Examining the tip cells, which extend and proliferate to form new blood vessels at the leading edge of angiogenesis, we noted a high density of overlapping tip cells clustered at the leading edge of the sprouting angiogenic front in control mice (Figs. 6AB), although the thickness of the leading edge was similar between control and DTA+ mice (Fig. S7B). However, in mice lacking LCs, tip cells were distant from neighboring tip cells at the leading edge of the blood vessel front, and the vessels appeared thinner and sparser than the wounds control mice (Figs. 6AB).

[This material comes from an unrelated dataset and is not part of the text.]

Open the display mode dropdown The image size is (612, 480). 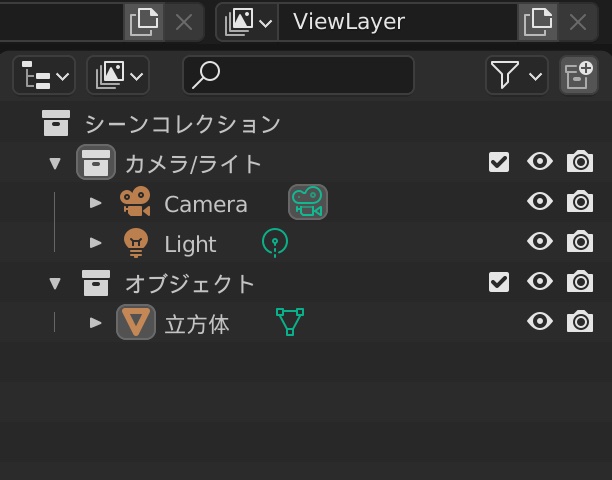coord(118,75)
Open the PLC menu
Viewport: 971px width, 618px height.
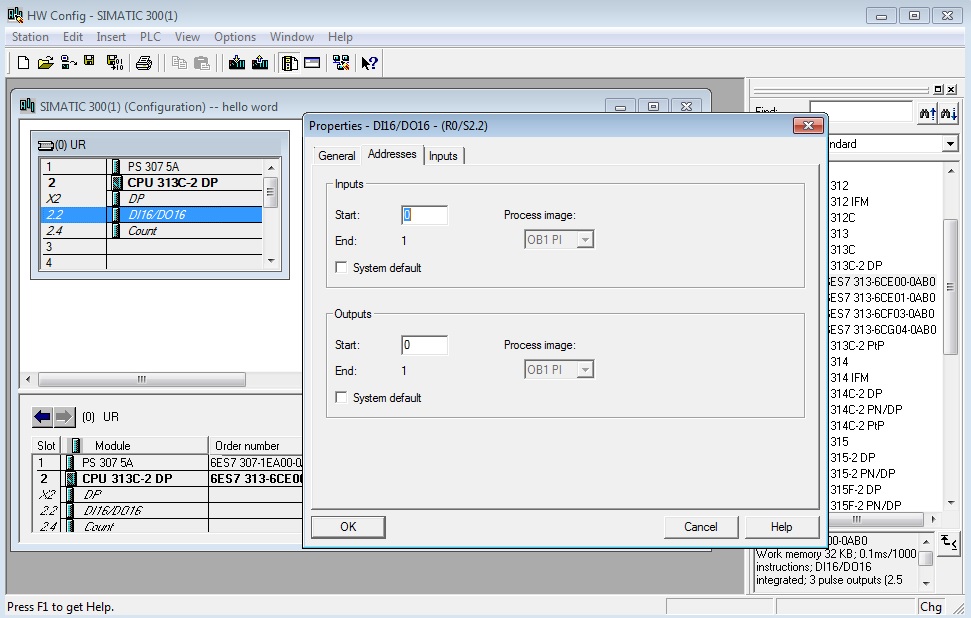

To determine if LCs are required for proliferation of endothelial cells after injury, we pulsed huLang-DTA mice with EdU during the height of EC proliferation (3 and 4 days after injury) to label proliferating cells (Fig. 6C), and analyzed CD31+, EdU+ cells 5 days after injury using flow cytometry. Compared to control samples, wounds from LC-depleted mice contained significantly fewer total EdU+, CD31+ endothelial cells (Figs. 6DE). Immunostaining of skin wound sections from mice pulsed with EdU confirmed that CD31+ cells in LC-depleted mice displayed reduced proliferation during this critical time for angiogenesis associated with tissue repair (Fig. 6F). Interestingly, significant changes in proliferation at day 5 in huLang-DTA mice compared to control mice in CD45+ immune cells and fibroblasts were not observed (Figs. S7CD). Given that fibroblast repair is aberrant in mouse wounds lacking LCs, fibroblasts may receive migratory signals directly or indirectly from LCs, which will be explored in future studies. Taken together, our data provide evidence that LCs are necessary for angiogenesis and fibroblast repair in skin wounds.

Discussion

Here, by analyzing scRNA-sequencing data to identify cellular interactions during skin repair, we provide a map of the early angiogenic niche within skin wounds and implicate LCs as an essential regulator of angiogenesis during skin repair.

Our data indicate that Langerhans cells contribute to the early stages of angiogenesis, likely through multiple mechanisms. Several of the ligands expressed by LCs in skin wounds likely induce EC expression of cFos, a subunit of the Activator Protein-1 (AP-1) complex, which is known to activate VEGF expression in ECs40,41. LCs also upregulate several genes that impinge upon the VEGFA pathway, a classic angiogenesis regulator, including VEGFA, Neuropilin, and PGF. The expression of CD24a, which distinguishes LCs from dDCs, is predicted to regulate Slc30a1, a zinc transporter42. Interestingly, Zn2+ has been shown to regulate EC survival and growth through activation of GPR39, a Zn2+-sensing receptor43. LCs in skin wounds also upregulate many factors that promote EC migration including C-C Motif Chemokine Ligand (Ccl2), Cxcl16, (Matrix metalloproteinase) Mmp9, Metalloproteinase Inhibitor (TIMP)1. Our data resonate with studies that have implicated dendritic cells in promoting angiogenesis during inflammation in lymph nodes44 and during ovarian carcinoma tumorigenesis45. Our model is consistent with recent data demonstrating that a subset of LCs do not migrate to LNs and act locally in the skin46. Since we focused on early stages of skin repair, our data do not define whether additional mechanisms can compensate for the function of LCs during angiogenesis at later stages of repair, allowing angiogenesis to normalize at later timepoints. Overall, these data broaden the function of LCs in the skin beyond roles as specialized tissue-associated monocyte-derived cells involved in antigen presentation and T-cell immunity21.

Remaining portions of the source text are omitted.